_Given text_.

Take particular notice that the charges are ‘conspiracy’ charges, not the commission of the crime. The charges are ‘conspiracy’ to subvert or ‘get around’ FARA, and ‘conspiracy’ to launder money.
While this is a much lower legal standard, because the predicate of having actually committed the crime need not be at the foundation of a conspiracy charge. On the face of it, this would seem to make the DOJ’s case easier to make.
But not so fast: the successful prosecution of a conspiracy charge only really works in two scenarios. In the first case, the accused must be charged with both committing the crime, and the related conspiracy (communications and agreements involving one or more other persons) charge. In this case, establishing the foundation for, and charging the accused with an actual crime itself, is a necessary predicate for a conspiracy charge to be included.
In the second case, the conspiracy charge is meant to prevent the crime itself from being committed. Yet, in the charges against Kalashnikov and Afanasyeva, their alleged activities are past tense.
Here, the DOJ implicitly admits that they had neither prevented the crime, nor was there sufficient evidence of an actual crime having taken place to serve as the predicate. This type of lawfare seems more like a ‘weapon of mass confusion’ in the interest of one candidate (Harris) and aimed at undermining real and actual domestic US political processes, working against the interests of the other of the candidate, (Trump), in the upcoming November presidential election.
We can therefore see immediately that the DOJ is playing fast and loose with these legal distinctions, and is a sign that at the very least an individual judge was either incompetent or influenced against proper judicial oversight, re the prosecutor’s advisement of the grand jury on how to proceed and what constitutes elements of the crime, leading to these flawed sealed indictments.
Indeed, the recent and highly visible DOJ escalation of the investigation into American affiliations with Russian state television networks has ignited considerable concerns over the weaponization (and definition) of American institutions.
Officially aimed at countering Kremlin influence operations in advance of the forthcoming presidential election, the heinously broad scope and the underlying investigations, including the potential shut-down of content producers like Tim Pool, has sparked concerns about the politicization of the DOJ and other governmental entities. The aggressive actions have led to allegations that these efforts are more politically motivated than grounded in genuine national security concerns.
The DOJ’s actions, part of a broader strategy ostensibly to neutralize Russia’s state-run media operations, have featured dramatic high-profile interventions, including searches and involuntary detentions executed by FBI agents, at citizens’ homes and ports of entry. These other actions, while not yet leading to the charges we see in the September 4th charges, signal an expansive scope that will no doubt involve additional individuals and potential criminal repercussions. Such measures have led to significant skepticism and condemnation, even from former government officials, like former US State Department official Mike Benz, meaning that the investigations and detentions are more about a form of full-spectrum domination than safeguarding genuine national interests. For what is in the national interest beyond what is the interest of the country’s population?

_Dataset rows_.
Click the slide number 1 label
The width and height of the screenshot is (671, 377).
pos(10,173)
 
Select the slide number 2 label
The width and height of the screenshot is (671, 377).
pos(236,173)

_Exercise tasks_.
**A.** Please transcribe verbatim the lines of the listing from the one containing "Select the slide number 2 label" through the end of the listing, including both of those lines.
**B.** Go on with the commentary on the DOJ's conspiracy charges, picking up after its last sentence.
The listing has no connection to the text.

_Answers provided_.
**A.**
Select the slide number 2 label
The width and height of the screenshot is (671, 377).
pos(236,173)

**B.**
Certainly, the notion that national interest is synonymous with the agendas of a small, ideologically driven clique, who happen to hold considerable sway within a specific historical timeline, seems rather contrary to a broad, long-term, and societal view, or rather definition, of the national interest. These individuals – Trans-Atlantic neoliberal neoconservatives, occupying cabinet and permanent administration positions, and in the military – primarily serve the narrow interests of a select group of Americans (themselves) who are more invested in perpetuating a Cold War-style Russophobia and Sinophobia than a genuine advancement of the broader national interest. Their approach is driven by the inertia of think tanks, financial interests, and the ever-churning machinery of the Military-Industrial Complex (MIC), which ties back into an ecosystem that thrives on maintaining the status quo.
The DOJ’s actions are a brazen example of politicized lawfare masquerading as national security. By wielding the Foreign Agents Registration Act as a blunt instrument against “RT employees”, they are not just reaching but overreaching—attempting to equate the legitimate financial support of independent content creators with nefarious foreign influence.
The targets are not simply the accused, nor are they simply a few content creators that have been named in related journalism, like Mr. Pool. These charges are meant to having a chilling and silencing effect on all Americans, on all citizens engaged in social media at every level. These grand jury charges are undemocratic and deplorable to their core.
The flimsy indictment rests on the nebulous charges of conspiracy rather than actual criminal acts, exposing the DOJ’s desperation to manufacture threats where none exist. This reckless use of federal power to stifle dissenting voices and disrupt political narratives serves not the American people, but a narrow band of entrenched interests hell-bent on perpetuating outdated Cold War paranoias.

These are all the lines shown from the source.